## Task details
Run through the data and copy out every line that mentions the word "Start".

Entries taken from a collection:
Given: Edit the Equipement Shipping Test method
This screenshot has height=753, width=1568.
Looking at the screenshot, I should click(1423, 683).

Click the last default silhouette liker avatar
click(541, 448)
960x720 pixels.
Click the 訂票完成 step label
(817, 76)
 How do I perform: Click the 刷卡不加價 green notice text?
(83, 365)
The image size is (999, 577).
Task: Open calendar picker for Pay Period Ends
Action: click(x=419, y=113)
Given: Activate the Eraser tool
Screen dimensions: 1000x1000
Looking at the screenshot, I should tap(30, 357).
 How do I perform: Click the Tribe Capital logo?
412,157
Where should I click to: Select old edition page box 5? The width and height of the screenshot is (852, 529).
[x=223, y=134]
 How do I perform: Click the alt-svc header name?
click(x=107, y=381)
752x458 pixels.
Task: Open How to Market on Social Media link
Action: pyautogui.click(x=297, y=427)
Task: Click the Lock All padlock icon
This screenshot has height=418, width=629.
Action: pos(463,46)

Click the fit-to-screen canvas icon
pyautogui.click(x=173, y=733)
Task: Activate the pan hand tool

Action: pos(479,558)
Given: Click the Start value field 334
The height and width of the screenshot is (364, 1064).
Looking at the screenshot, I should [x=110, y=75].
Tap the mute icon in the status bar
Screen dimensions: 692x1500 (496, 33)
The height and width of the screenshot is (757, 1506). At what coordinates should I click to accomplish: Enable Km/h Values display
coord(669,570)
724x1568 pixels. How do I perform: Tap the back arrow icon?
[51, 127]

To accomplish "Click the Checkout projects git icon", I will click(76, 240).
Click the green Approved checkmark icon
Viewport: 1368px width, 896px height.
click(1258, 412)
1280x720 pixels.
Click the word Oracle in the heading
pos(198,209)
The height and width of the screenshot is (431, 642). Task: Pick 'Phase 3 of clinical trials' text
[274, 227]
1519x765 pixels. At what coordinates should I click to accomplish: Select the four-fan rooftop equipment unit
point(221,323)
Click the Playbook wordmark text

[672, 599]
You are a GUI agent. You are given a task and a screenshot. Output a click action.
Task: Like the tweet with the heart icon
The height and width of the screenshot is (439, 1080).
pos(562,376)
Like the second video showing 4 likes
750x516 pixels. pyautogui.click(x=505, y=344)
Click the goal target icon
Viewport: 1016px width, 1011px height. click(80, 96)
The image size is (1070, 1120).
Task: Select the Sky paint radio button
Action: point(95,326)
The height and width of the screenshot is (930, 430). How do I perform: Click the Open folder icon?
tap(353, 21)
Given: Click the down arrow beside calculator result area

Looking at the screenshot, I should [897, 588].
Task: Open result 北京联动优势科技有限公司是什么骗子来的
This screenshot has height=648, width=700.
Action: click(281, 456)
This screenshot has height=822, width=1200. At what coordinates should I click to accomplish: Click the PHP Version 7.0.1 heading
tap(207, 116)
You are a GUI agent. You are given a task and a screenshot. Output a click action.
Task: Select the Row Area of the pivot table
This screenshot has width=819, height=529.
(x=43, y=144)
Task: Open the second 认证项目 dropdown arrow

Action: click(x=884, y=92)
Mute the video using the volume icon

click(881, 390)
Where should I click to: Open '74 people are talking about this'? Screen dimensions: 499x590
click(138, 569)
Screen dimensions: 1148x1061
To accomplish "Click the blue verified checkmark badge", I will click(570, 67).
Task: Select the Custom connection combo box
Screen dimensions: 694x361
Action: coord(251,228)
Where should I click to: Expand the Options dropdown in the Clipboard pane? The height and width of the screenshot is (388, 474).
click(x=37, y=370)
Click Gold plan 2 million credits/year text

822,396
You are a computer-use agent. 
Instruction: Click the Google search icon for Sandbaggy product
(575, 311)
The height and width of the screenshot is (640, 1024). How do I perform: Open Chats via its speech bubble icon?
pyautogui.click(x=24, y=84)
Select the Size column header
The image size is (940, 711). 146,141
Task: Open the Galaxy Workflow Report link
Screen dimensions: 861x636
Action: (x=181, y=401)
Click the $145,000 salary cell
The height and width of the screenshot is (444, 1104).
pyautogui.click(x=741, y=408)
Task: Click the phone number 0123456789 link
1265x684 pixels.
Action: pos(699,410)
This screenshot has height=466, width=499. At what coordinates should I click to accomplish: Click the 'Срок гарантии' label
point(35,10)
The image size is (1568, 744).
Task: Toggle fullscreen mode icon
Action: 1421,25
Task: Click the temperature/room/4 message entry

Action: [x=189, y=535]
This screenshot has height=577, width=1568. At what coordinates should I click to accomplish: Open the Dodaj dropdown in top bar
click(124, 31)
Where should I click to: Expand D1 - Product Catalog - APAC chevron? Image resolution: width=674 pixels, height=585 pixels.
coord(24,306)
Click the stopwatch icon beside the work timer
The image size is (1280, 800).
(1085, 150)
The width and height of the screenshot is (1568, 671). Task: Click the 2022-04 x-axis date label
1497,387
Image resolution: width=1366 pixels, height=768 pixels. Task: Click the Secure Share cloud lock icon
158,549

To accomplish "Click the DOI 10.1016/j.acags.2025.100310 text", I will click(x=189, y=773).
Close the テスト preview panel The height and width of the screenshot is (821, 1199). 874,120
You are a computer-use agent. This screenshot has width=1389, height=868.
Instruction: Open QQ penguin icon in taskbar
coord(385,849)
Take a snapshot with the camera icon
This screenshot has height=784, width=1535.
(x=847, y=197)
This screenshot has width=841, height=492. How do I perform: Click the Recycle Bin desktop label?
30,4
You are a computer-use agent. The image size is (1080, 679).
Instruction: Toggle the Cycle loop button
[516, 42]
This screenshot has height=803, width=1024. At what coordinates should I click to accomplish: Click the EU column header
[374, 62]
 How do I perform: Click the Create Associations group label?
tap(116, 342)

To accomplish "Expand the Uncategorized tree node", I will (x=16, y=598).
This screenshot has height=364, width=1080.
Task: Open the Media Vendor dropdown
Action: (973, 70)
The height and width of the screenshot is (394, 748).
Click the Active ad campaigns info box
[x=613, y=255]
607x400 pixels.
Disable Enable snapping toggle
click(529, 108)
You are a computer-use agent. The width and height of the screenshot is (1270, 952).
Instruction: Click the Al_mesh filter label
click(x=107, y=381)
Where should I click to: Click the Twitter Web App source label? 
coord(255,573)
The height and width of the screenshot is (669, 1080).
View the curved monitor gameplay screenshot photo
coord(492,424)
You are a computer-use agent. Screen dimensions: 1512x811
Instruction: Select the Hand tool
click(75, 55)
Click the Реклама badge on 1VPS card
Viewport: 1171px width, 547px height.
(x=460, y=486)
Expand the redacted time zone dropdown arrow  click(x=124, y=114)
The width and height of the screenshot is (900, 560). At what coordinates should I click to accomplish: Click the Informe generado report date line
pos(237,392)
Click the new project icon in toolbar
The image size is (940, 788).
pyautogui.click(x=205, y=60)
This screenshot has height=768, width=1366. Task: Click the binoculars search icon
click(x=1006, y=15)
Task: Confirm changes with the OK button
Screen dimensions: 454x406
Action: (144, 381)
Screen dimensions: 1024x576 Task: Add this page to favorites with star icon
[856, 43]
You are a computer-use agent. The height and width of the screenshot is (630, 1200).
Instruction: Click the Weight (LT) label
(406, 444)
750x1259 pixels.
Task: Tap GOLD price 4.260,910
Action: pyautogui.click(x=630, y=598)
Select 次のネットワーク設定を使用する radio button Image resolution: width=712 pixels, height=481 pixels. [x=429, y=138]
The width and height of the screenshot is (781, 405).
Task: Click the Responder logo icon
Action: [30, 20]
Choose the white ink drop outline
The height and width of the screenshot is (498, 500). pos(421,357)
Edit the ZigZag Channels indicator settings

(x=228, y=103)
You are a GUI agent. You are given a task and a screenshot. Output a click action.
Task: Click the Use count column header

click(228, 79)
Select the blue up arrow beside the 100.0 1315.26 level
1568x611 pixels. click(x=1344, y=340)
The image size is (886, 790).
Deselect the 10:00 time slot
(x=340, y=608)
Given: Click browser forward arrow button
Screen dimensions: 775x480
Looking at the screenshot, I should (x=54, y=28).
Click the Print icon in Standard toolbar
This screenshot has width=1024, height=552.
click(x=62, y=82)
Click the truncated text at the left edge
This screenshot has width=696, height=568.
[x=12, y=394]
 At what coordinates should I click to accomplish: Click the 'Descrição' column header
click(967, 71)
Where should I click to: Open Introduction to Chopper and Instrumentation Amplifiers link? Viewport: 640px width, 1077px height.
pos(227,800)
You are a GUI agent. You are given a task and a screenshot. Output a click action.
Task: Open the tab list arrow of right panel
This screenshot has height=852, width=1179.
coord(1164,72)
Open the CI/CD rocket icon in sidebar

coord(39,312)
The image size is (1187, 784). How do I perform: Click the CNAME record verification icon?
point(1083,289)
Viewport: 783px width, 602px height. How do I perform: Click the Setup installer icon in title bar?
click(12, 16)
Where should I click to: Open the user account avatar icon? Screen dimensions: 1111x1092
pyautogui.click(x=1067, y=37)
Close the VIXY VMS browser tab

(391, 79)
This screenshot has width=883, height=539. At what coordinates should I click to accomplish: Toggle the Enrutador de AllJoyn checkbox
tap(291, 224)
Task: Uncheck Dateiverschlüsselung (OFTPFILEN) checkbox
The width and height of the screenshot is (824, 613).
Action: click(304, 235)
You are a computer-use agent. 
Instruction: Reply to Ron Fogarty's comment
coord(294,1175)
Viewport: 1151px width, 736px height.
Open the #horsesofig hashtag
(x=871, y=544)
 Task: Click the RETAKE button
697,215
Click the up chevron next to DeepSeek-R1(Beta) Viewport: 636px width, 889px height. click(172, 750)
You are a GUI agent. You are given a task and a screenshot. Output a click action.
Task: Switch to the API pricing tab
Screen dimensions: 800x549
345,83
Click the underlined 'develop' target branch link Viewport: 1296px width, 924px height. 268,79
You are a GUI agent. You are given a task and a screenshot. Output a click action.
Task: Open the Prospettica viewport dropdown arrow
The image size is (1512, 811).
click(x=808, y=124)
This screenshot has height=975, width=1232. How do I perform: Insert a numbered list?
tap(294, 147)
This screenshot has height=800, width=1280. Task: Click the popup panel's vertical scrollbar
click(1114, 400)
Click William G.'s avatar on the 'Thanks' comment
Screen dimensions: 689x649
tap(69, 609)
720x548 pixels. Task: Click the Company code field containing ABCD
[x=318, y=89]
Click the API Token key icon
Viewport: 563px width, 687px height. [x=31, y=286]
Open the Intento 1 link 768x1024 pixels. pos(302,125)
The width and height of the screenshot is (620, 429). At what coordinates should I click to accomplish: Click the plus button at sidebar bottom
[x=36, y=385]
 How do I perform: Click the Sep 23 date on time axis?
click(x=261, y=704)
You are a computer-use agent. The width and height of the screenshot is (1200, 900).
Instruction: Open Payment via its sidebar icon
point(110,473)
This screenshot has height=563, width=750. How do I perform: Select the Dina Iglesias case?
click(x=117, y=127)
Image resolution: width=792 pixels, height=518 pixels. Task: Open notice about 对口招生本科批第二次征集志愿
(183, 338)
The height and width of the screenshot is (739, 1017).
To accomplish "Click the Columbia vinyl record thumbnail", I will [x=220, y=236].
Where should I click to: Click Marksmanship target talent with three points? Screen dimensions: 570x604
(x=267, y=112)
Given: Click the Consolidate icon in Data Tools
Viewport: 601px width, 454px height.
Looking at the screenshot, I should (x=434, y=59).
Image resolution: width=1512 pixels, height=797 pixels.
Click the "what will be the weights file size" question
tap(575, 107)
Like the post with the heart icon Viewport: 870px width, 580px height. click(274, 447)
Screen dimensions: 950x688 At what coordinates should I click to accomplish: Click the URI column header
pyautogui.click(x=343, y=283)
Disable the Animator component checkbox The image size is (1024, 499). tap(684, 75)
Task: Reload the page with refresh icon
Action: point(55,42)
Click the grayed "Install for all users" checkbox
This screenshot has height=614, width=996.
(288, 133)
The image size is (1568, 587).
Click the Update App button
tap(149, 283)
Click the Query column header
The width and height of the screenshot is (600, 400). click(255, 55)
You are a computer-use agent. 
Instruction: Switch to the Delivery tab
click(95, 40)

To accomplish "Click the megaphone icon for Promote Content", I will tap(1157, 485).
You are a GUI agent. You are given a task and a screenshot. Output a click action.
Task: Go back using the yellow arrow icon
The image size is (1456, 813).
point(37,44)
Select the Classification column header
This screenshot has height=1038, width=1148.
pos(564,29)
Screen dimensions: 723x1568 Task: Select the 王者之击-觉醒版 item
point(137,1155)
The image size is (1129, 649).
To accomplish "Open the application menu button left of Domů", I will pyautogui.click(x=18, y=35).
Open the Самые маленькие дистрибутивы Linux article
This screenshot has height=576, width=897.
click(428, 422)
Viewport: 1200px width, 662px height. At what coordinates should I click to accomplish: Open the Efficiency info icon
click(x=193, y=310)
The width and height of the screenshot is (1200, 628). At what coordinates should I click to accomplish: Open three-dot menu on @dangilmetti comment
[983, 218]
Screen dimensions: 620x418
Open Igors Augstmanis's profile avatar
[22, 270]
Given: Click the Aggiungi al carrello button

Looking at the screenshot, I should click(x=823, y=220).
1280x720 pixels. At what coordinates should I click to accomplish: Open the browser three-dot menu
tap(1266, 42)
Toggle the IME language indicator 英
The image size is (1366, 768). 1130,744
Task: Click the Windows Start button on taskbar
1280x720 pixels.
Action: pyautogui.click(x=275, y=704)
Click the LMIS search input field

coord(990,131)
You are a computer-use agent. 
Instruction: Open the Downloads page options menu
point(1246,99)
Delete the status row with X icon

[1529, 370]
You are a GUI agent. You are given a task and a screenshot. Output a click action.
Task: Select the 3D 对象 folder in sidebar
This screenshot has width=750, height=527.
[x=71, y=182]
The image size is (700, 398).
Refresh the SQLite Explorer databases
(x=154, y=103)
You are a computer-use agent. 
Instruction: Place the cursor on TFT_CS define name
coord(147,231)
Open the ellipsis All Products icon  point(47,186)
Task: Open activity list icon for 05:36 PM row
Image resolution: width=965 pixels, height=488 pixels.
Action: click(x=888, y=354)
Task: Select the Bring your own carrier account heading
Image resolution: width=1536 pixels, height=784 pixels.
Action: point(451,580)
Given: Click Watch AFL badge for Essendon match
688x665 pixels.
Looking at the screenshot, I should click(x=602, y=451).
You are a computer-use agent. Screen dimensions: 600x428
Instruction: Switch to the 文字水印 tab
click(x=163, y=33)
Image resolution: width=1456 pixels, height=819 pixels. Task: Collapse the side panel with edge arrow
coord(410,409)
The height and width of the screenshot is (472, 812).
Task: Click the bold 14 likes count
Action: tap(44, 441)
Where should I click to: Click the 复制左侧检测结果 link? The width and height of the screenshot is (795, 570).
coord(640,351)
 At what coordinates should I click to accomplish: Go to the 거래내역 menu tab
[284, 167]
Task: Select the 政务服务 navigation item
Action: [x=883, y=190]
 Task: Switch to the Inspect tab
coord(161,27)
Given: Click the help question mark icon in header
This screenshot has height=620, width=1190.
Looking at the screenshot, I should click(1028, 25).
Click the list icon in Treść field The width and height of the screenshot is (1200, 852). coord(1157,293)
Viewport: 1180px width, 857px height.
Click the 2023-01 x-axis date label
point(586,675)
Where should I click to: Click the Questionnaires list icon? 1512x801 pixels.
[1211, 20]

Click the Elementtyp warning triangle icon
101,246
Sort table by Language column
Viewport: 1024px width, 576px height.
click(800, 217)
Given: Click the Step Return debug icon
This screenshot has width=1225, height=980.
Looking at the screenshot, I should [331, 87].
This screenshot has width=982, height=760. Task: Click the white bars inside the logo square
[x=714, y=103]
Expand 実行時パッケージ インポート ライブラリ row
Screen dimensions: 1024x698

## Expected output
Given: Click the Start value field 334
Task: Click the Windows Start button on taskbar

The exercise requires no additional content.